Source: City Hall knew Adediran was managing church project
Jeremy Lazarus | 1/22/2016, 3:46 a.m.
It was no secret at Richmond City Hall that city Public Works Director Emmanuel O. Adediran was doubling as project manager for a new $5.3 million sanctuary that First Baptist Church of South Richmond is building in Chesterfield County, the Free Press has learned.
According to a highly knowledgeable source, “everyone knew (Mr. Adediran) had been asked by the mayor to help with the church project.”
Mr. Adediran is a volunteer associate pastor at the church and one of at least six high-ranking city employees who is a member of First Baptist, where Mayor Dwight C. Jones is senior pastor.
The source spoke on condition of anonymity because he is not authorized by the city to comment on the controversy concerning Mr.
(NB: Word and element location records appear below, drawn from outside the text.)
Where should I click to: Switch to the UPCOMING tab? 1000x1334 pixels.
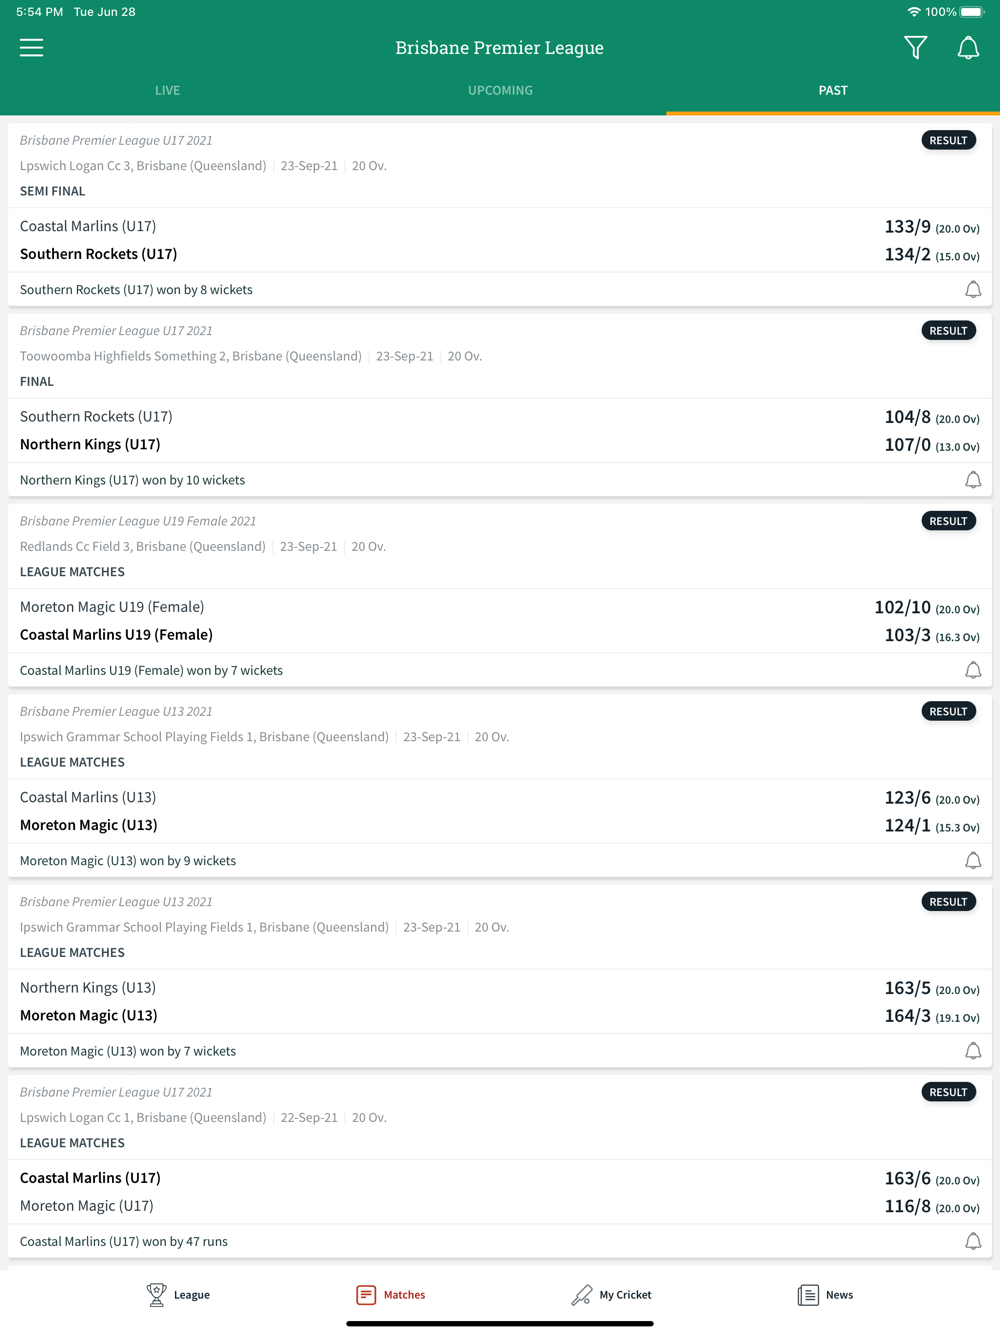500,90
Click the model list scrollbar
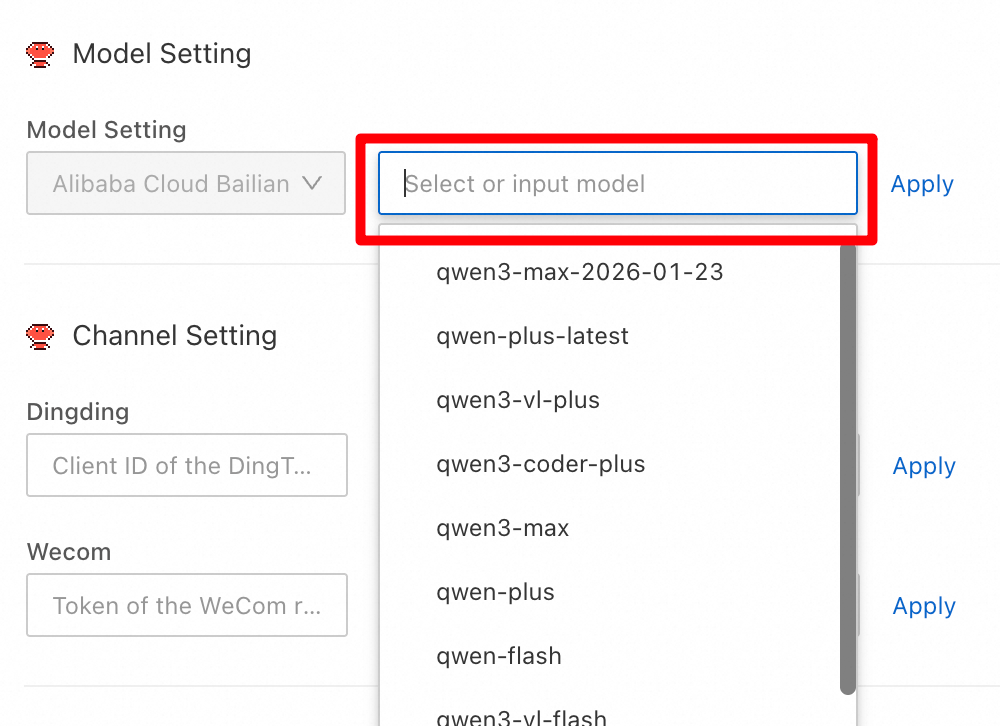The width and height of the screenshot is (1000, 726). pos(848,470)
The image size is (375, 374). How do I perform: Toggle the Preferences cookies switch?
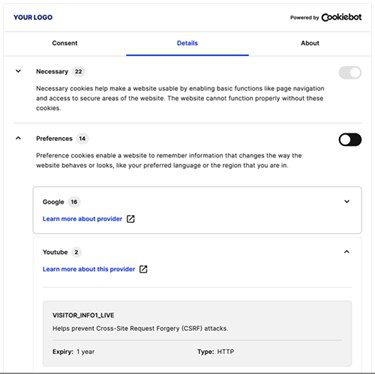point(350,140)
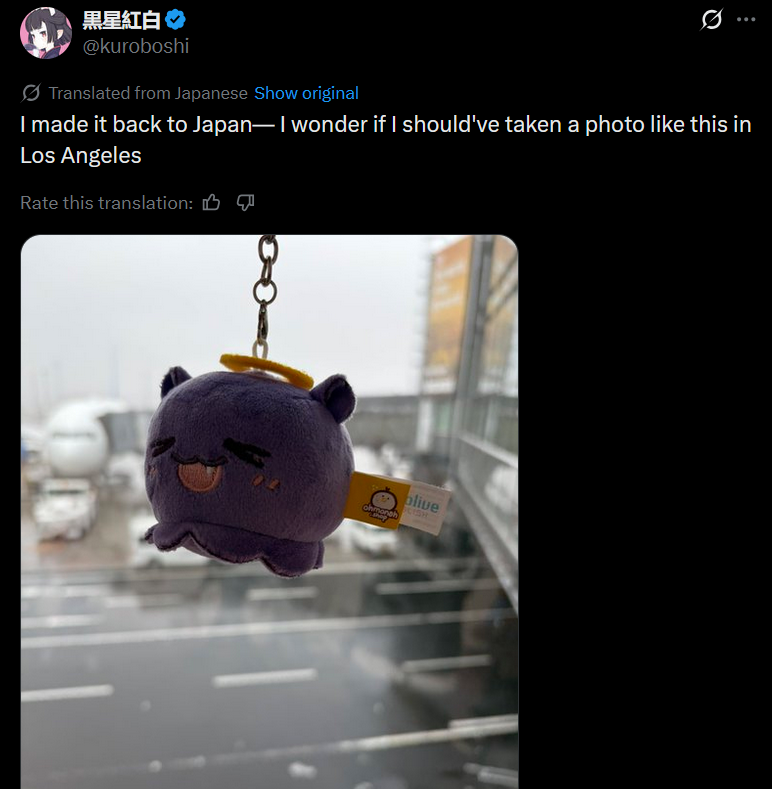Screen dimensions: 772x789
Task: Open the @kuroboshi handle link
Action: (135, 46)
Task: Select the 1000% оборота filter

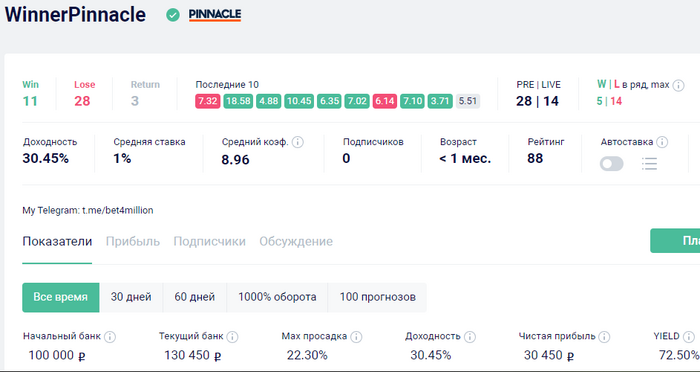Action: (x=277, y=297)
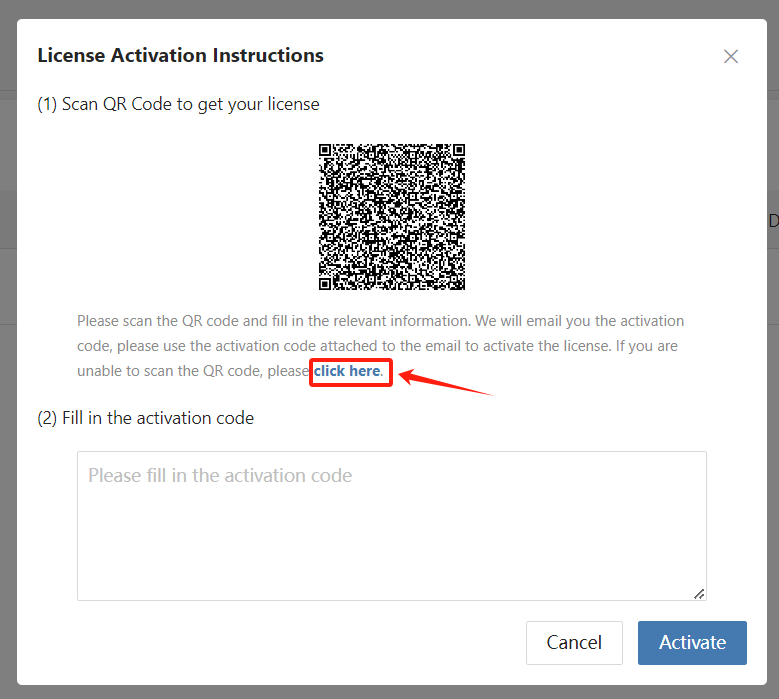The height and width of the screenshot is (699, 779).
Task: Cancel the license activation
Action: [574, 642]
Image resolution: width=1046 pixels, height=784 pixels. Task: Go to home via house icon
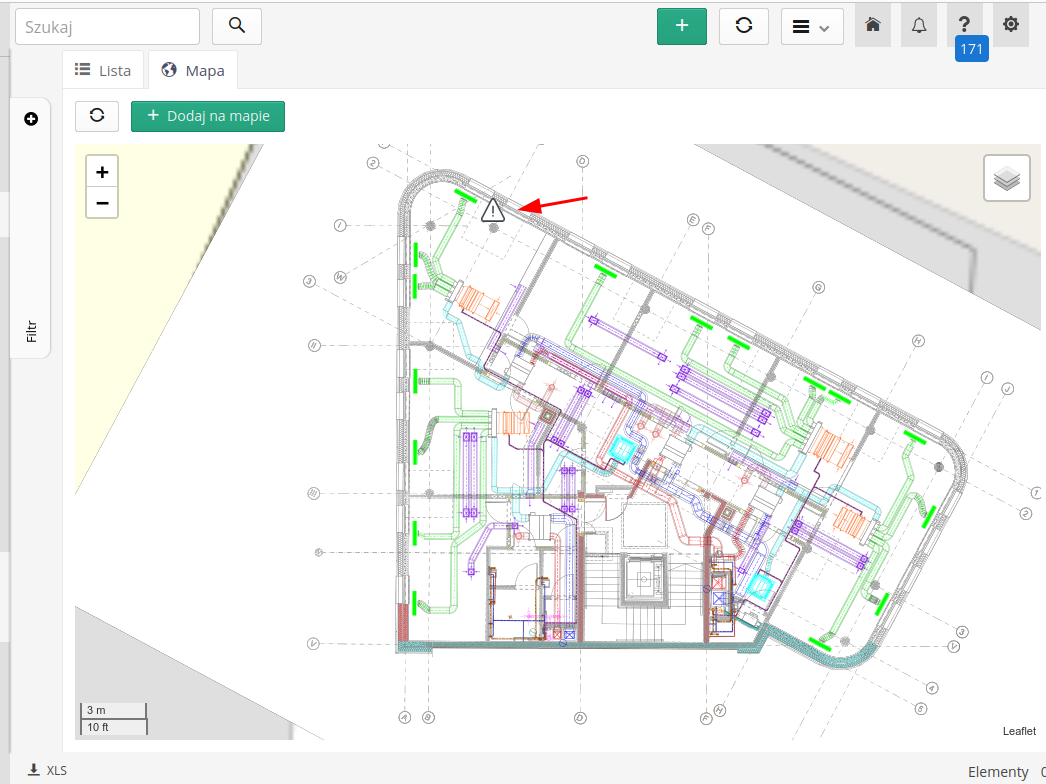[873, 25]
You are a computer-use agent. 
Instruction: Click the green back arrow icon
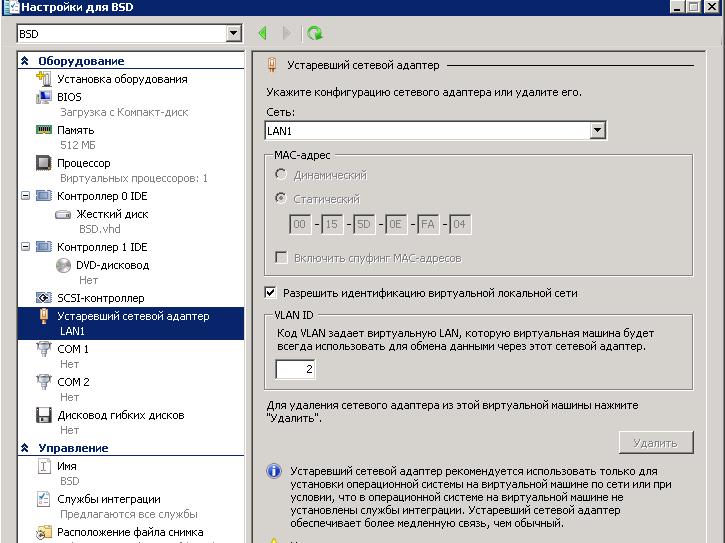click(263, 33)
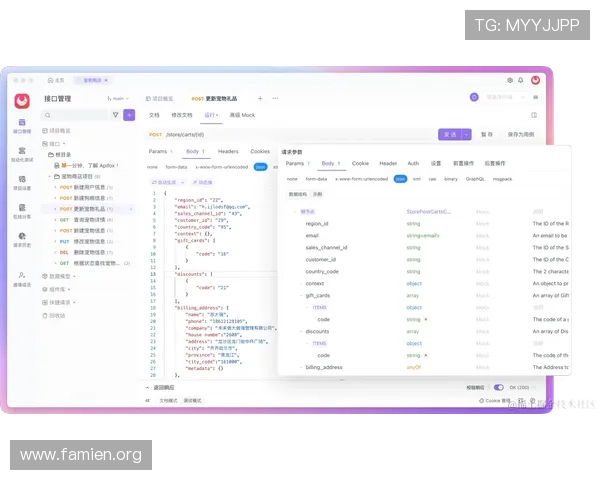Click 保存为用例 button
This screenshot has height=480, width=600.
pos(520,134)
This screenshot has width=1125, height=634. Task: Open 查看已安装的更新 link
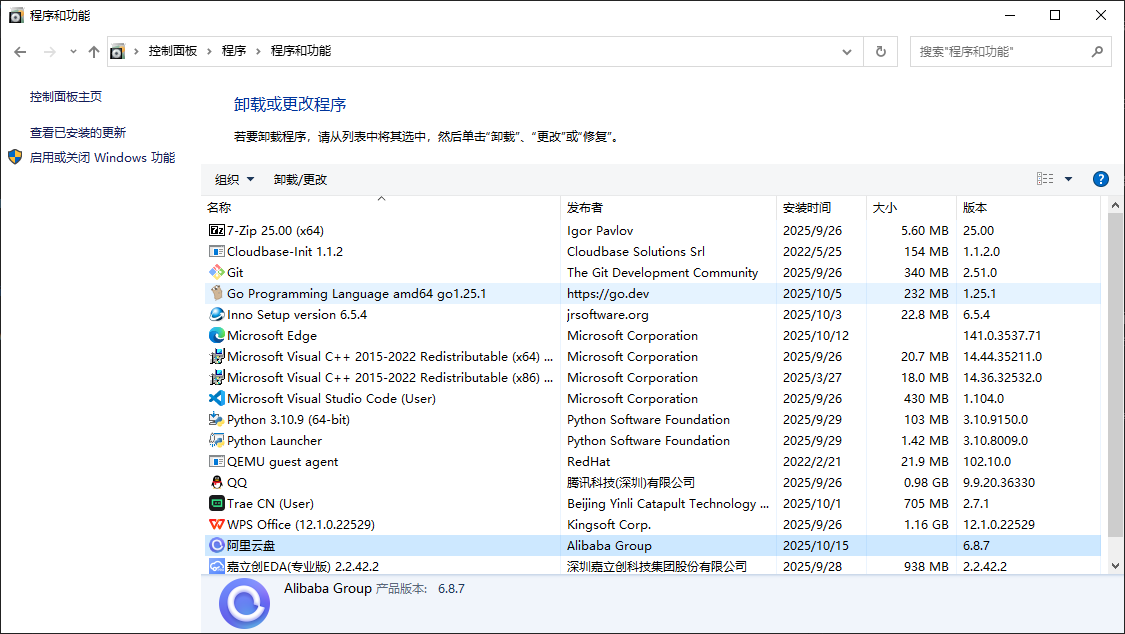pyautogui.click(x=78, y=132)
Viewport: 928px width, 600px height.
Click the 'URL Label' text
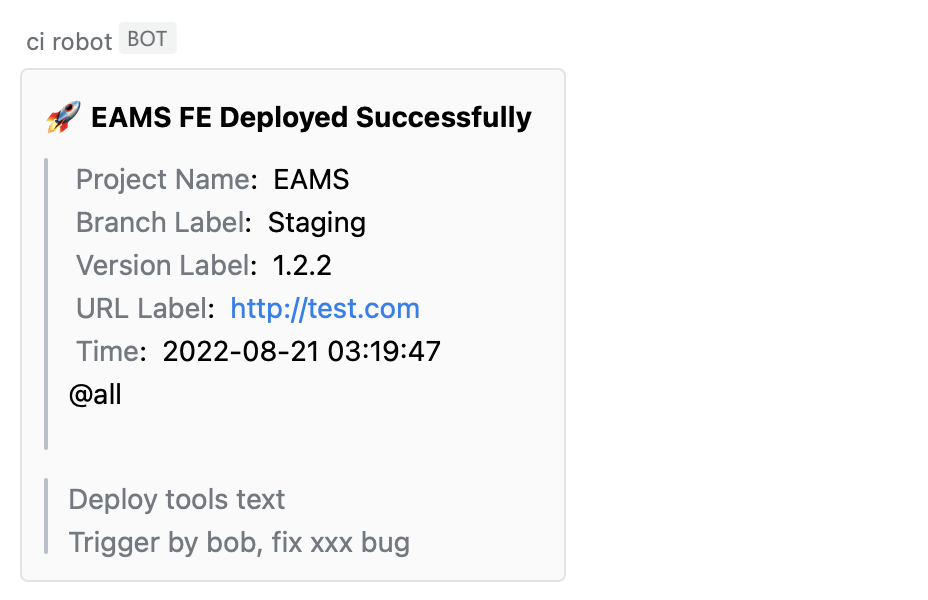142,308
Adediran’s work for the church working at City Hall.
Despite allegations that he improperly did work for the church on city time, Mr. Adediran actually had permission, the source insisted. While there apparently are no signed documents, Mr. Adediran followed protocol, the source said. In 2013, he verbally notified his superiors about his outside work on the church project and received permission to be involved with that development so long as it did not interfere with his city duties, according to the source.
At the time, Mr. Adediran’s city personnel evaluations rated him as conscientious and capable, and he had been promoted from his initial job as an operations manager to deputy director for general services, the source said.
He would be promoted to interim Public Works director and then department director after James A. Jackson, the former director, resigned in May 2015.
Mr. Jackson did not respond to Free Press requests for comment.
Mr. Adediran was counseled to avoid possible conflicts, such as driving a city car to the church site, the source said, but otherwise received no criticism for spending some time on the church development during city business hours. Email records show he sometimes used his city computer to communicate with companies working on the church site, according to City Auditor Umesh Dalal.
Some of those companies were found to have received city contracts, although no evidence has developed that this was more than a coincidence. However, Mr. Dalal determined that the church identified the companies by the same vendor numbers the city assigned to identify them.
Despite his double duty, Mr. Adediran “made sure that he got his work done. He stayed late and came in on weekends” to get assignments finished on time, the source said.
Mr. Adediran has been keeping mum, but concerns about his work on the church project during city business hours have raised questions about whether Mayor Jones or those who belong to his church failed to keep a firewall between their church membership and their work for the city.
There are also questions about whether Mayor Jones used his position to help get members of his church hired for city jobs or protected them when problems arose.
The mayor has insisted he has kept his two roles strictly separate since taking office in January 2009 and that city employees who belong to First Baptist were hired on merit, not because of their connection with him or the church.